Waffenlose Verteidigung


Die Nachfrage nach waffenloser Selbstverteidigung ist wesentlich schwerer zu erfassen als der Wunsch nach dem kleinen Waffenschein. In jeder der klassischen Kampfsportarten Ringen, Boxen, Judo, Karate und Taekwondo sind starke Elemente der Selbstverteidigung enthalten. Kampfkünste wie das chinesische Wing Tsun und das israelische Krav Maga stellen die sportlichen Elemente zurück und konzentrieren sich komplett auf Kampf und Verteidigung.

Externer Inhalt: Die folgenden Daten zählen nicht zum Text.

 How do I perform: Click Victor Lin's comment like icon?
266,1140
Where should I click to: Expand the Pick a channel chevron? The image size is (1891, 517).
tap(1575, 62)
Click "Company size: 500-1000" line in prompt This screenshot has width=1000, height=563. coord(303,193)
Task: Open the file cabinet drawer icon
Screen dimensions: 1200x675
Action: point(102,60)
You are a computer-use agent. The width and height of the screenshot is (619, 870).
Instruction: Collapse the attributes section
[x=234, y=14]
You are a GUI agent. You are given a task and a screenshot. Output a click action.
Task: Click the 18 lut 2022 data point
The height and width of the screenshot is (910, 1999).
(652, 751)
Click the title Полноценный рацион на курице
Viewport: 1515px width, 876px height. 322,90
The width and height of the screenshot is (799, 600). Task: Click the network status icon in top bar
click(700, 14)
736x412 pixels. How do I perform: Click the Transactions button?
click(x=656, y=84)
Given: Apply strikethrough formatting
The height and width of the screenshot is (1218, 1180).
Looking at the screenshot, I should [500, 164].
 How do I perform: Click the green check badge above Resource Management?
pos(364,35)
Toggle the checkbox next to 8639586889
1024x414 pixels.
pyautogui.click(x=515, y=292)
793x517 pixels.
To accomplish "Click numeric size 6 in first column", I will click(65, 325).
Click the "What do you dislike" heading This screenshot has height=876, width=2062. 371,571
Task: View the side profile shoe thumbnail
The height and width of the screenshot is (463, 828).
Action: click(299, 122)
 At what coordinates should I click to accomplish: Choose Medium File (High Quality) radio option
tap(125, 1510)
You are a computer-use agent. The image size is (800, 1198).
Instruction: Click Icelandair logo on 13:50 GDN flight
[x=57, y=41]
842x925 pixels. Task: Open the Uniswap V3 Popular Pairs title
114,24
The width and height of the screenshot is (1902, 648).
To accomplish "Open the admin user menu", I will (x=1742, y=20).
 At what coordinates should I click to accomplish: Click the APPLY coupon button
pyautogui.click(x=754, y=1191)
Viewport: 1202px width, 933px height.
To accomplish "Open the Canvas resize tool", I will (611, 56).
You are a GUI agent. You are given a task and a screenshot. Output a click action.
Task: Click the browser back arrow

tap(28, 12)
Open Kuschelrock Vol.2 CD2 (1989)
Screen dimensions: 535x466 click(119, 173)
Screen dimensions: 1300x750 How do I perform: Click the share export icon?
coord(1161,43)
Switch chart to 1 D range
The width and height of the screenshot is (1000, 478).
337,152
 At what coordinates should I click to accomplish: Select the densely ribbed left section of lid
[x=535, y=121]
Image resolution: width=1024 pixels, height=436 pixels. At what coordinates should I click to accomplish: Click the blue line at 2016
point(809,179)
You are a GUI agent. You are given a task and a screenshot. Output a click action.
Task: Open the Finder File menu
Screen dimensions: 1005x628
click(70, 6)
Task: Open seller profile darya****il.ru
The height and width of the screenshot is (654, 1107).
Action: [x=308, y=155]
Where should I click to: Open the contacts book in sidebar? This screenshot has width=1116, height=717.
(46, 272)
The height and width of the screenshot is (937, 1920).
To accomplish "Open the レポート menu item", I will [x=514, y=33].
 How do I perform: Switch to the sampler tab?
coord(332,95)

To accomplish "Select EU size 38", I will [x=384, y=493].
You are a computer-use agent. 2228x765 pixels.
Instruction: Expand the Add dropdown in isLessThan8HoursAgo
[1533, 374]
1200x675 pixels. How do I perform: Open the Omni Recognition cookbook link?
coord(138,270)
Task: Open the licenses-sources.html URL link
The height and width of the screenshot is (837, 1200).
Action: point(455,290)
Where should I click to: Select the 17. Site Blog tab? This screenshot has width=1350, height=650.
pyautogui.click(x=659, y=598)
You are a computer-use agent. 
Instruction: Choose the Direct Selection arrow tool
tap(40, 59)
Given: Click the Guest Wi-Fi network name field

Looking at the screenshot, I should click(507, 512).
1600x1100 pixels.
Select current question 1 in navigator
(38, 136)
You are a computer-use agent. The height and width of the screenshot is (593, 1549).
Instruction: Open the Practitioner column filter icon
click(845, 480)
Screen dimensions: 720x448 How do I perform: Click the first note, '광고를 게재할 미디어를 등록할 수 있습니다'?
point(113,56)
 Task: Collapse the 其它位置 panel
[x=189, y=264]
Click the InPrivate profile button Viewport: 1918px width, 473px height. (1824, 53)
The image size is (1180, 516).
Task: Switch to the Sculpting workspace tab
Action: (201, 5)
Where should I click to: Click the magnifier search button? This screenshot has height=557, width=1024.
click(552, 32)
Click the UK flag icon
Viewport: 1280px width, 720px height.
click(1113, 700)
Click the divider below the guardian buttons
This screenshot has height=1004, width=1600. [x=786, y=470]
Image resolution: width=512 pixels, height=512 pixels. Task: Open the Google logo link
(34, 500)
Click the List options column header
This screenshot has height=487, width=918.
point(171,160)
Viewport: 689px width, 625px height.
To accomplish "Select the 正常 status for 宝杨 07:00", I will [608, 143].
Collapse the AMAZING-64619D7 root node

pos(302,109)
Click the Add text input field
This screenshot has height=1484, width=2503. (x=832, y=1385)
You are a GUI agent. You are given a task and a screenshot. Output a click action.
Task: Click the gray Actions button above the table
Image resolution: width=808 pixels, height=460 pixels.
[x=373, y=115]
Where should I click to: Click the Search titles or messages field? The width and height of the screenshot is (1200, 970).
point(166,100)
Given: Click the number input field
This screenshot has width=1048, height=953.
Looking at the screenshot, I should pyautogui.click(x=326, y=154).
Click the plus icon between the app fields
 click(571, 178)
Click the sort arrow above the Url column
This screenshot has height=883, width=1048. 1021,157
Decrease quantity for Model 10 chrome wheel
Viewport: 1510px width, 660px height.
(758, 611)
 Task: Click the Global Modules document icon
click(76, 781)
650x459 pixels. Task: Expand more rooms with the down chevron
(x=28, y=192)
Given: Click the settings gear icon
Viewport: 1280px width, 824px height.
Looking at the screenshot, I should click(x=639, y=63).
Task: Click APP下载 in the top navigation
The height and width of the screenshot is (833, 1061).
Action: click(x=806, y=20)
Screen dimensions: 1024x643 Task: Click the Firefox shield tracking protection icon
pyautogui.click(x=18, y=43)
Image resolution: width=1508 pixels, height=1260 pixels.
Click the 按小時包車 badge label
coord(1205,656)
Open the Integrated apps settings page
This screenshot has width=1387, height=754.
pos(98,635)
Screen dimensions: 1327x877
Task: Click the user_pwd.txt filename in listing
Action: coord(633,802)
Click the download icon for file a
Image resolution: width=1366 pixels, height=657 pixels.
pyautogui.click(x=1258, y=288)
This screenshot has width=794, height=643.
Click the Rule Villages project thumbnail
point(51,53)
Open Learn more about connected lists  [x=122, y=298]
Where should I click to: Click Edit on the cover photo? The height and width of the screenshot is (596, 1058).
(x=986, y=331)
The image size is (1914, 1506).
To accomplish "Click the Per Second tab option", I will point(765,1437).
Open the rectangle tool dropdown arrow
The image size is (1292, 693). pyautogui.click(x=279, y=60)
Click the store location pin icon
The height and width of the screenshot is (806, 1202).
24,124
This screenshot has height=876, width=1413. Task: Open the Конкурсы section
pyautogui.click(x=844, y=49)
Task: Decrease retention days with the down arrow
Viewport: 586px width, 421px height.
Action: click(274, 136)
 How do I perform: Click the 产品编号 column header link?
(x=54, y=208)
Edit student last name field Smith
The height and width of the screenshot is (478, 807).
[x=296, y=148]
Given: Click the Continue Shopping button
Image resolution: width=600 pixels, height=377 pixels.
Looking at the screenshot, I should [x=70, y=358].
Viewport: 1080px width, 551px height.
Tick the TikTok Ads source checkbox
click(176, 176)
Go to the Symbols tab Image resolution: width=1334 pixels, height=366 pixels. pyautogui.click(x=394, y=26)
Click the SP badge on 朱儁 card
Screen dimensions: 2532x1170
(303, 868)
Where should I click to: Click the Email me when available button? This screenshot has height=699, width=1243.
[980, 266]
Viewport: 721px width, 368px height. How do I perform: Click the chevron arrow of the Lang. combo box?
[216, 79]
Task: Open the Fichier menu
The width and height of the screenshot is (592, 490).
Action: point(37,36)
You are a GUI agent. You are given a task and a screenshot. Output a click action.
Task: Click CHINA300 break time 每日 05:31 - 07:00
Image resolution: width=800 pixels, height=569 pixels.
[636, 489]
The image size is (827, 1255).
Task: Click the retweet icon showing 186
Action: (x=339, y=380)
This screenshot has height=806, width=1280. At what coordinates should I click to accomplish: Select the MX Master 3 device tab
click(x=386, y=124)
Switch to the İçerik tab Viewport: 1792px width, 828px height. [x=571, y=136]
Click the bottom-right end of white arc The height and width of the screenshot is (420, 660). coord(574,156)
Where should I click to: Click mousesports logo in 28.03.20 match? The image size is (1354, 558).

All diese Disziplinen sind in vielen Schulen und Vereinen der Region vertreten und werden täglich trainiert. Punktuelle Nachfragen zeichnen schnell ein Bild: Das Interesse ist seit Köln klar gestiegen, aber die Hemmschwelle ist höher als beim Kauf einer Dose Pfefferspray. Selbstverteidigungstraining bedeutet einen regelmäßigen und hohen Aufwand an Zeit und Energie.
Siegfried Wolf ist ein Meister in diesem Metier. Er gehörte in den 1970ern zu den Karate-Pionieren in Deutschland, war 1977 Vizeweltmeister und wurde zu einem der renommiertesten Selbstverteidigungsexperten der deutschen Kampfsportszene. Heute ist der Träger des 8. Meistergrads Präsident des Karate-Verbands Baden-Württemberg.
"Ein nicht zustandegekommener Kampf ist ein gewonnener Kampf", sagt Wolf im Gespräch mit dem Trierischen Volksfreund. "Bevor ich überhaupt an Waffeneinsatz denke, sollte ich Dinge wie Mimik, Gestik, Körpersprache, Stimme und laute Bitten um Hilfe einsetzen. Ein Großteil aller Angriffe kann so vermieden werden."
Das richtige Verhalten sei ein wesentlich effektiveres Mittel als Pfefferspray. "Eine Situation wie in Köln ist natürlich extrem", sagt der Karatemeister. "Dann kann ich nur versuchen, aus dem Pulk rauszukommen und mir Hilfe zu suchen." Wenn in Einzelfällen alle Prävention versagt und es zum Zweikampf kommt, rät Wolf: "Zeit gewinnen, bis Hilfe kommt. Und wenn es dann zum Angriff kommt, gezielt vitale Punkte aussuchen."
Die Fähigkeit, sich im Kampf zu wehren, sei keine Frage schneller Tricks und Kniffe. "Neben richtigem Training ist es meiner Erfahrung nach sehr wichtig, sich gedanklich mit solchen Extremsituationen vertraut zu machen. Rollenspiele helfen dabei enorm."